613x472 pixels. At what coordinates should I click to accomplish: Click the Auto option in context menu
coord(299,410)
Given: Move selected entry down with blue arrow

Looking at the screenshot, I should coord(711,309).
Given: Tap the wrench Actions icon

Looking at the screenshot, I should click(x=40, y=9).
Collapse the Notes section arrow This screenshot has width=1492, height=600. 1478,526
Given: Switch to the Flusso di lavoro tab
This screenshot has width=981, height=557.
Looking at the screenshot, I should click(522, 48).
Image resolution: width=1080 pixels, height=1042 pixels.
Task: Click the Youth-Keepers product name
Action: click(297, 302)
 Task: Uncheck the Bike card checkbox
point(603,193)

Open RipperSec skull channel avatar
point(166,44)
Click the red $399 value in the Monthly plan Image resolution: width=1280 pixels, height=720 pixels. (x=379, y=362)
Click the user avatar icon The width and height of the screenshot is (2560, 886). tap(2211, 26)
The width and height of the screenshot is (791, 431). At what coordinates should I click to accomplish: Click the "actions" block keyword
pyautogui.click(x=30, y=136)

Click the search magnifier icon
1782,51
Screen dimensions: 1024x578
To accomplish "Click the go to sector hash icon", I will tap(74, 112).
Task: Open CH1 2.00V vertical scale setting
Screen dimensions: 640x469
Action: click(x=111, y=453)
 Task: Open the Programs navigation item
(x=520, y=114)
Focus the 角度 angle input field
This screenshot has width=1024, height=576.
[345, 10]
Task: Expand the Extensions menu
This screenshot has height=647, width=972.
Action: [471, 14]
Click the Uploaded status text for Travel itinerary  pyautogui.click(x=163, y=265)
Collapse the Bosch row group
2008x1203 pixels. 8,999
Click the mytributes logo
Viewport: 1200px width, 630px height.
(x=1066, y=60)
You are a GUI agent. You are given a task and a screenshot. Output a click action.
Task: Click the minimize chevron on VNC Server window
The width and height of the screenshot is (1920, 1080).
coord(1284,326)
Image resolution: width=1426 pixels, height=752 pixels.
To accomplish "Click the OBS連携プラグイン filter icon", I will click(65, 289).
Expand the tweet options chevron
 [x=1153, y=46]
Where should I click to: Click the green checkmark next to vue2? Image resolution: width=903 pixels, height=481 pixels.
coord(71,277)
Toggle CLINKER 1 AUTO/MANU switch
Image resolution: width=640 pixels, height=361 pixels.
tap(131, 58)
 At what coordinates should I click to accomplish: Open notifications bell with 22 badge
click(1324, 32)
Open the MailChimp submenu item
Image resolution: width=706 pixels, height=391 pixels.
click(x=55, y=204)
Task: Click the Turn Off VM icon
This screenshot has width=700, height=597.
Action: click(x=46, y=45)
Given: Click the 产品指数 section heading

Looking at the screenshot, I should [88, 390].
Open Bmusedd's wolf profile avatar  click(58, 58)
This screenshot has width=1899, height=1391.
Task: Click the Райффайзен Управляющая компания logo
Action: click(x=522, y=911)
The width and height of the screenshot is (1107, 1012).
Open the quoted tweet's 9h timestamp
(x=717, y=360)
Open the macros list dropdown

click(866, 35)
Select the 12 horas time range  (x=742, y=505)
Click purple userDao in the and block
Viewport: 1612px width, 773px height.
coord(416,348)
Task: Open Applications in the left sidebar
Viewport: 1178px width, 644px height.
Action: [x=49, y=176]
------------------------------------
Please copy out every one of the records above word for word, keeping each line and its order unchanged.

▸ Output for this task:
613x472 pixels. At what coordinates should I click to accomplish: Click the Auto option in context menu
coord(299,410)
Given: Move selected entry down with blue arrow

Looking at the screenshot, I should coord(711,309).
Given: Tap the wrench Actions icon

Looking at the screenshot, I should click(x=40, y=9).
Collapse the Notes section arrow This screenshot has width=1492, height=600. 1478,526
Given: Switch to the Flusso di lavoro tab
This screenshot has width=981, height=557.
Looking at the screenshot, I should click(522, 48).
Image resolution: width=1080 pixels, height=1042 pixels.
Task: Click the Youth-Keepers product name
Action: click(297, 302)
 Task: Uncheck the Bike card checkbox
point(603,193)

Open RipperSec skull channel avatar
point(166,44)
Click the red $399 value in the Monthly plan Image resolution: width=1280 pixels, height=720 pixels. (x=379, y=362)
Click the user avatar icon The width and height of the screenshot is (2560, 886). tap(2211, 26)
The width and height of the screenshot is (791, 431). At what coordinates should I click to accomplish: Click the "actions" block keyword
pyautogui.click(x=30, y=136)

Click the search magnifier icon
1782,51
Screen dimensions: 1024x578
To accomplish "Click the go to sector hash icon", I will tap(74, 112).
Task: Open CH1 2.00V vertical scale setting
Screen dimensions: 640x469
Action: click(x=111, y=453)
 Task: Open the Programs navigation item
(x=520, y=114)
Focus the 角度 angle input field
This screenshot has width=1024, height=576.
[345, 10]
Task: Expand the Extensions menu
This screenshot has height=647, width=972.
Action: [471, 14]
Click the Uploaded status text for Travel itinerary  pyautogui.click(x=163, y=265)
Collapse the Bosch row group
2008x1203 pixels. 8,999
Click the mytributes logo
Viewport: 1200px width, 630px height.
(x=1066, y=60)
You are a GUI agent. You are given a task and a screenshot. Output a click action.
Task: Click the minimize chevron on VNC Server window
The width and height of the screenshot is (1920, 1080).
coord(1284,326)
Image resolution: width=1426 pixels, height=752 pixels.
To accomplish "Click the OBS連携プラグイン filter icon", I will click(65, 289).
Expand the tweet options chevron
 [x=1153, y=46]
Where should I click to: Click the green checkmark next to vue2? Image resolution: width=903 pixels, height=481 pixels.
coord(71,277)
Toggle CLINKER 1 AUTO/MANU switch
Image resolution: width=640 pixels, height=361 pixels.
tap(131, 58)
 At what coordinates should I click to accomplish: Open notifications bell with 22 badge
click(1324, 32)
Open the MailChimp submenu item
Image resolution: width=706 pixels, height=391 pixels.
click(x=55, y=204)
Task: Click the Turn Off VM icon
This screenshot has width=700, height=597.
Action: click(x=46, y=45)
Given: Click the 产品指数 section heading

Looking at the screenshot, I should [88, 390].
Open Bmusedd's wolf profile avatar  click(58, 58)
This screenshot has width=1899, height=1391.
Task: Click the Райффайзен Управляющая компания logo
Action: click(x=522, y=911)
The width and height of the screenshot is (1107, 1012).
Open the quoted tweet's 9h timestamp
(x=717, y=360)
Open the macros list dropdown

click(866, 35)
Select the 12 horas time range  (x=742, y=505)
Click purple userDao in the and block
Viewport: 1612px width, 773px height.
coord(416,348)
Task: Open Applications in the left sidebar
Viewport: 1178px width, 644px height.
Action: [x=49, y=176]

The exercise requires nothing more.